Durbin says he’s trying to get aid for river towns
U.S. Sen. Dick Durbin said Sunday he is working with Sen. Barack Obama and the Illinois congressional delegation to bring federal disaster aid to Illinois before cities and towns along the Illinois and Mississippi rivers are flooded.
“We’re trying to get ahead of the problem as much as possible,” Durbin said. “We’ve had complete cooperation from the governor and state agencies.”
Durbin, D-Ill., met with local media Sunday outside his Springfield home to discuss the flooding threatening several Illinois counties and an upcoming hearing to strengthen a watchdog agency that regulates oil and commodity futures markets.
On the heels of visits to Quincy, Grafton and Lerna this past weekend, Durbin said Gov. Rod Blagojevich already has declared some Illinois counties state disaster areas and requested direct federal assistance to help communities affected by rising water levels. Durbin also has asked the federal and state emergency management agencies to pre-position resources before floodwaters arrive.
“If we can get the federal assistance, it will help a lot of the municipalities, towns and counties that are cleaning up the mess along the Mississippi and Illinois rivers, as well as others,” Durbin said. “It will also be available to help some home owners if they’re in a tough position with damage, and businesses that may need loans or some financial assistance to get back in business.”
Durbin also plans to hold a hearing Tuesday in Washington with Sen. Tom Harkin, D-Iowa, calling for more resources and authority for the Commodity Futures Trading Commission, an agency that regulates markets that trade in oil futures.
During the past eight years, the number of trades in futures markets has increased by more than 600 percent, while the number of people working to the watchdog oversight agency has dwindled, Durbin said.

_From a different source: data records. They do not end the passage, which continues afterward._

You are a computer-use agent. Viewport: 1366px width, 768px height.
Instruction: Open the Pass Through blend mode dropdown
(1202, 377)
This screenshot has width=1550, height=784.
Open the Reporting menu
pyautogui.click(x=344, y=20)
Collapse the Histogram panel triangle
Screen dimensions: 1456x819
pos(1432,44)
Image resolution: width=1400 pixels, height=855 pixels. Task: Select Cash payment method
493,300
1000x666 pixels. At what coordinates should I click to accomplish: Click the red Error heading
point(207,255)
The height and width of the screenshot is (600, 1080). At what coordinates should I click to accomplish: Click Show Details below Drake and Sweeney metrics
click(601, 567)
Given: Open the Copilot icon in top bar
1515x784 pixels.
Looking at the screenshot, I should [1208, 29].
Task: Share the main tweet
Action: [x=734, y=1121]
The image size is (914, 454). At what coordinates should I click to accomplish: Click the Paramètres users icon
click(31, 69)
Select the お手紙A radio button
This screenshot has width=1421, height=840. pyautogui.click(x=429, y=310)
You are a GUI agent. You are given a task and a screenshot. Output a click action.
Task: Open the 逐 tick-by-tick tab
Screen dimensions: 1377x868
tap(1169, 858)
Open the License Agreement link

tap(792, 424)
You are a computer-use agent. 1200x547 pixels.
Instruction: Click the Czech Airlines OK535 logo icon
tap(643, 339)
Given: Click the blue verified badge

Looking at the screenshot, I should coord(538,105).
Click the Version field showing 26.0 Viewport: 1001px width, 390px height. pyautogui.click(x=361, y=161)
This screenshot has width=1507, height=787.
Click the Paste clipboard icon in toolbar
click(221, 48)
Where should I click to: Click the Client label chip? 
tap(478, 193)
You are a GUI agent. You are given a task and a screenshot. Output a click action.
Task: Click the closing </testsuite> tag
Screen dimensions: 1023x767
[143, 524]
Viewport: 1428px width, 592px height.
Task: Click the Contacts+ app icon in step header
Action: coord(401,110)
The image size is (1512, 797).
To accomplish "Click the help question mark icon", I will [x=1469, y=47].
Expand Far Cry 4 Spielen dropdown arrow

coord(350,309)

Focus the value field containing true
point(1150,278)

“People wonder why in the heck gasoline prices have become so high, and the oil companies point to the price of a barrel of crude oil,” the senator said. “A lot of people say, ‘why, why did it go up?’ Some people say it’s all because of speculation. Some of these traders can’t make enough money in the stock market, and they’re moving into speculation in the oil market.”
Such speculation drives up the price of crude oil, Durbin added.
“I know people are frustrated, and when I come back to Springfield gasoline prices are the number one issue that they talk about,” he said. “If we can bring the speculation down, I think we have a chance to bring a barrel of crude oil’s price down.”